----- Material for this task -----
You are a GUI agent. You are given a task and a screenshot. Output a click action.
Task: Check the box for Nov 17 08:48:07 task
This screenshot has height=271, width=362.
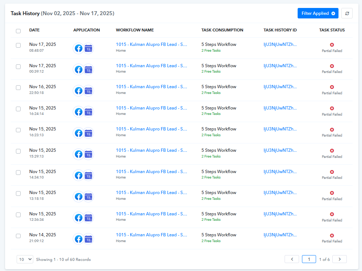tap(18, 46)
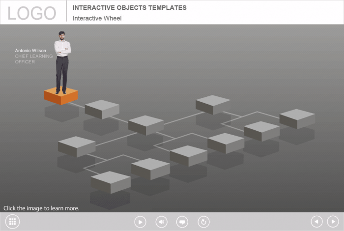Screen dimensions: 344x231
Task: Click the 'Click the image to learn more' hint
Action: pyautogui.click(x=41, y=208)
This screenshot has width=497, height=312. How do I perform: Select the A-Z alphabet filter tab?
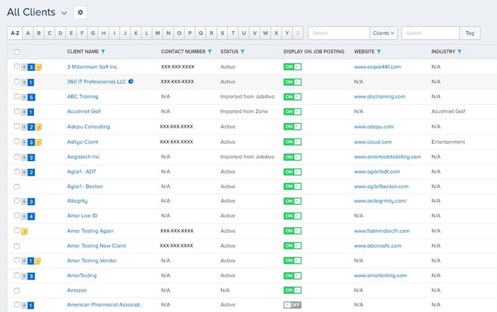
-----
Rewrite all of the data above, putting "screen image" in place of every "screenshot" and keeping everything else the same. Leave out the pictures.

You are a GUI agent. You are given a task and a screen image. Output a click action.
Task: Check the box for Nov 17 08:48:07 task
This screen image has height=271, width=362.
tap(18, 46)
Screen dimensions: 344x231
Task: Click the 'Click the image to learn more' hint
Action: pyautogui.click(x=41, y=208)
This screen image has width=497, height=312. How do I perform: Select the A-Z alphabet filter tab?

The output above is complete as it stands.